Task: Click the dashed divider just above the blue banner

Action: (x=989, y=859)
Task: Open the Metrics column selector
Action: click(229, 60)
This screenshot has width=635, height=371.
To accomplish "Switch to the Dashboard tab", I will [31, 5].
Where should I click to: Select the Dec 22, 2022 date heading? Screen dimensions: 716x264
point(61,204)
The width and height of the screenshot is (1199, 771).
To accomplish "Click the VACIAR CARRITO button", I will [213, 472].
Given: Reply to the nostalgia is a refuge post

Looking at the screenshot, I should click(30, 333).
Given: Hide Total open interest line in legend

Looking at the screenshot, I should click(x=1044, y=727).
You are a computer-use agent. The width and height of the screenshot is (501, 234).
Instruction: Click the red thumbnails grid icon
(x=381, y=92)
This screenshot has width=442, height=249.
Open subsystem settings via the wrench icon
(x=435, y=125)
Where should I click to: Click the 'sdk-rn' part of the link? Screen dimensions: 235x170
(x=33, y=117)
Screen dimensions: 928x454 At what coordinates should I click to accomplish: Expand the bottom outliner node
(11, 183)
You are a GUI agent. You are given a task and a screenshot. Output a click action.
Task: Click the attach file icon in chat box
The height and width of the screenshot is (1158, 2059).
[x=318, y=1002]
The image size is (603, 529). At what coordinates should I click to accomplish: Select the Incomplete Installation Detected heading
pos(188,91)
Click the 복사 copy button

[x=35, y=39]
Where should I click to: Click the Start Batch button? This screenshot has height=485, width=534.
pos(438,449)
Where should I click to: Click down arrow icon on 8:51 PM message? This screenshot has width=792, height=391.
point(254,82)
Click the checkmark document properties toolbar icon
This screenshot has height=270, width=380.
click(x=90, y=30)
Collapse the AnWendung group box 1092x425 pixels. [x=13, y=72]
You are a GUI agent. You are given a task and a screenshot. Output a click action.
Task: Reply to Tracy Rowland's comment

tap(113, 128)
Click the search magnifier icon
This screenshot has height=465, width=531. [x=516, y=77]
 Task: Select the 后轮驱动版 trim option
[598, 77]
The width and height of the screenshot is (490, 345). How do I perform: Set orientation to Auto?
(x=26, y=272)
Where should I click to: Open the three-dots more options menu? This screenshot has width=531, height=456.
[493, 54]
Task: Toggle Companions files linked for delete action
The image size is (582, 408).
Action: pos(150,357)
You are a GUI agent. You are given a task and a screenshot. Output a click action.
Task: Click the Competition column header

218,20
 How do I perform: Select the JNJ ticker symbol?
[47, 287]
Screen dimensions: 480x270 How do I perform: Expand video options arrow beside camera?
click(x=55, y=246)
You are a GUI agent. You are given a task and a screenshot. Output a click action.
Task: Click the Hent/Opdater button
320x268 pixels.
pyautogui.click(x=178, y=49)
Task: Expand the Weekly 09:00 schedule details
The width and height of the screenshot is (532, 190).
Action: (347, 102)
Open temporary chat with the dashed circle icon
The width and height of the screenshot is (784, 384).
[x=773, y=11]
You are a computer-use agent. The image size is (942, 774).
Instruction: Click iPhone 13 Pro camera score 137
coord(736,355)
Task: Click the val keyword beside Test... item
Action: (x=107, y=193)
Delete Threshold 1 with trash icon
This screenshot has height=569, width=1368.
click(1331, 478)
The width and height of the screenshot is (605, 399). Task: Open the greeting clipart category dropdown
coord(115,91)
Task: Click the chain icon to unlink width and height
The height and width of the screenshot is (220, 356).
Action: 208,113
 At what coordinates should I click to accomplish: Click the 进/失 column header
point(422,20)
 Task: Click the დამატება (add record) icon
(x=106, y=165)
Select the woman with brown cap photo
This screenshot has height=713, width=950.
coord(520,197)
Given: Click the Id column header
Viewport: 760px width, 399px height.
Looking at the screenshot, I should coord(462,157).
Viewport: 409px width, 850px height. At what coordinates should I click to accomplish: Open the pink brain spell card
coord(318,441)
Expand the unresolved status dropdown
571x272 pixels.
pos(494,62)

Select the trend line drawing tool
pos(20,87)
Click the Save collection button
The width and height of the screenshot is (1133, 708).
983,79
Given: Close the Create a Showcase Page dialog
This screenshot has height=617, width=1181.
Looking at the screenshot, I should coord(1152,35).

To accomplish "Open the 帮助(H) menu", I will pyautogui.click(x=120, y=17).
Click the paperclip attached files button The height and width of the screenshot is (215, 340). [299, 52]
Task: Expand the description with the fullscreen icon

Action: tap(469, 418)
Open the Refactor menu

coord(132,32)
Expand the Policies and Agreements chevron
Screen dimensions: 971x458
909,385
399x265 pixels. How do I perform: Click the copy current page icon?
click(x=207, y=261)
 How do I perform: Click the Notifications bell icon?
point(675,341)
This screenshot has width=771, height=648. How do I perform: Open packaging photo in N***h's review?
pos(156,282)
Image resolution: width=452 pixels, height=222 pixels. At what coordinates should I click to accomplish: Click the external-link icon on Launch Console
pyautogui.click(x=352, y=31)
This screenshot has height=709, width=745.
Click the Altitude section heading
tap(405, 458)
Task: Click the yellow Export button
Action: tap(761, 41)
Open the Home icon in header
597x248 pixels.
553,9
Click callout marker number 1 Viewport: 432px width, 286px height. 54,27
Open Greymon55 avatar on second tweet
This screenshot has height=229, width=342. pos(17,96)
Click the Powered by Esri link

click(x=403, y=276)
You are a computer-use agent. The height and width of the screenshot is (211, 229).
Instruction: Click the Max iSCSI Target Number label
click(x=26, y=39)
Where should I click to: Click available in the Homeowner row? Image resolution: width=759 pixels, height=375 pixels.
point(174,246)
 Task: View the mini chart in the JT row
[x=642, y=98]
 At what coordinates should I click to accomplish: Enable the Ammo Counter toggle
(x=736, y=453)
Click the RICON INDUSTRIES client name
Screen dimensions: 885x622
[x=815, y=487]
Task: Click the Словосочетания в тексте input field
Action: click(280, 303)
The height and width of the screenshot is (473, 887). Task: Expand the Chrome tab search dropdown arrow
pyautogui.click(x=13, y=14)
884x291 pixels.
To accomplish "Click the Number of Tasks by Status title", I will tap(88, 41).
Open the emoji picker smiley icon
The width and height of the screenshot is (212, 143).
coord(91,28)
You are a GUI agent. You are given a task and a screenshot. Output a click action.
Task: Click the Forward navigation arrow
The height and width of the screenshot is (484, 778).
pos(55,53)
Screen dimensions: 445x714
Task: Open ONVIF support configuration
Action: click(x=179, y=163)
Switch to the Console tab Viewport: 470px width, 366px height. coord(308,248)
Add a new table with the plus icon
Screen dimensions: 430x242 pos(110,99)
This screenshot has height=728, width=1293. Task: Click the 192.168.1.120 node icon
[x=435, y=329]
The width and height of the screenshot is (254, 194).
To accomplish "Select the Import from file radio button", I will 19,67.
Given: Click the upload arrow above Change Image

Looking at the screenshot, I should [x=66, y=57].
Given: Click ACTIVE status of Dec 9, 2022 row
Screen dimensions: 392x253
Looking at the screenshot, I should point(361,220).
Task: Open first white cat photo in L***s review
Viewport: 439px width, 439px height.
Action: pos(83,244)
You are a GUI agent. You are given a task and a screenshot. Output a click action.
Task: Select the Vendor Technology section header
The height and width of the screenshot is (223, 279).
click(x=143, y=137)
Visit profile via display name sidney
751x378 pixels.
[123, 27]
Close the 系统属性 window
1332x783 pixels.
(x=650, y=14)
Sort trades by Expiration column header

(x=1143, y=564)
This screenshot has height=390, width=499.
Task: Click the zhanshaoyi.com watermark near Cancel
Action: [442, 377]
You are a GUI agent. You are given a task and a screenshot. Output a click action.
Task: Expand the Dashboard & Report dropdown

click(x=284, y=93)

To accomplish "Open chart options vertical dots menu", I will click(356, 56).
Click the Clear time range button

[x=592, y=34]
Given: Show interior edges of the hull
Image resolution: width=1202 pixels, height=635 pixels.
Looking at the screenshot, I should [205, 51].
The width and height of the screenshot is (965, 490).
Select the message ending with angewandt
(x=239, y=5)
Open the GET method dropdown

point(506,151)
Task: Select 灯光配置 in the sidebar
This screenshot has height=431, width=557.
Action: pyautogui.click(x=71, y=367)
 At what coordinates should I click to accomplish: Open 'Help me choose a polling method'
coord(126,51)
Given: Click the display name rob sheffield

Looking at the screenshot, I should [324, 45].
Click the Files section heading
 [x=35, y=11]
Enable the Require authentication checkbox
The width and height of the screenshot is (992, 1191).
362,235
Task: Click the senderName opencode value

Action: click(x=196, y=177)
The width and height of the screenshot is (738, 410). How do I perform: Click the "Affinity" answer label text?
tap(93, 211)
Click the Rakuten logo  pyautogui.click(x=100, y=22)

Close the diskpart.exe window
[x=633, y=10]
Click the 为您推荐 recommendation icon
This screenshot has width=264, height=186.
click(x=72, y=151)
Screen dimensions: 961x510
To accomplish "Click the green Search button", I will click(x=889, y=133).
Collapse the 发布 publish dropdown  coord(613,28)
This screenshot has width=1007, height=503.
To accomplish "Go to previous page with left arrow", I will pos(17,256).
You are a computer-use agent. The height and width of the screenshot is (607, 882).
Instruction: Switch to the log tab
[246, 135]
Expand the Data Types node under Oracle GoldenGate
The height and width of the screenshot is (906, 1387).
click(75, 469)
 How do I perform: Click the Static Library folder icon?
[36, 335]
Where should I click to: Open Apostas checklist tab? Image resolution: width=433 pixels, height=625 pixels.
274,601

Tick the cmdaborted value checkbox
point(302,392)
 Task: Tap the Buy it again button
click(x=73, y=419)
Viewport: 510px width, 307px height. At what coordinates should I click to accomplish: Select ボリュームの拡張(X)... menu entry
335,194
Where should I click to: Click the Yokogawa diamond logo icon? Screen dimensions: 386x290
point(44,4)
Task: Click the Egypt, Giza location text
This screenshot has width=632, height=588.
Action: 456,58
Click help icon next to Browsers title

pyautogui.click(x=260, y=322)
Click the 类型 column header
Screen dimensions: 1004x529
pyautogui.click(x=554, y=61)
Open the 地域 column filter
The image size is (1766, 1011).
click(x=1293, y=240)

------------------------------------------------

* **TASK TO COMPLETE**
Return a copy of each line in the entries that contains "Collapse".

* **EXERCISE OUTPUT**
Collapse the AnWendung group box 1092x425 pixels. [x=13, y=72]
Collapse the 发布 publish dropdown  coord(613,28)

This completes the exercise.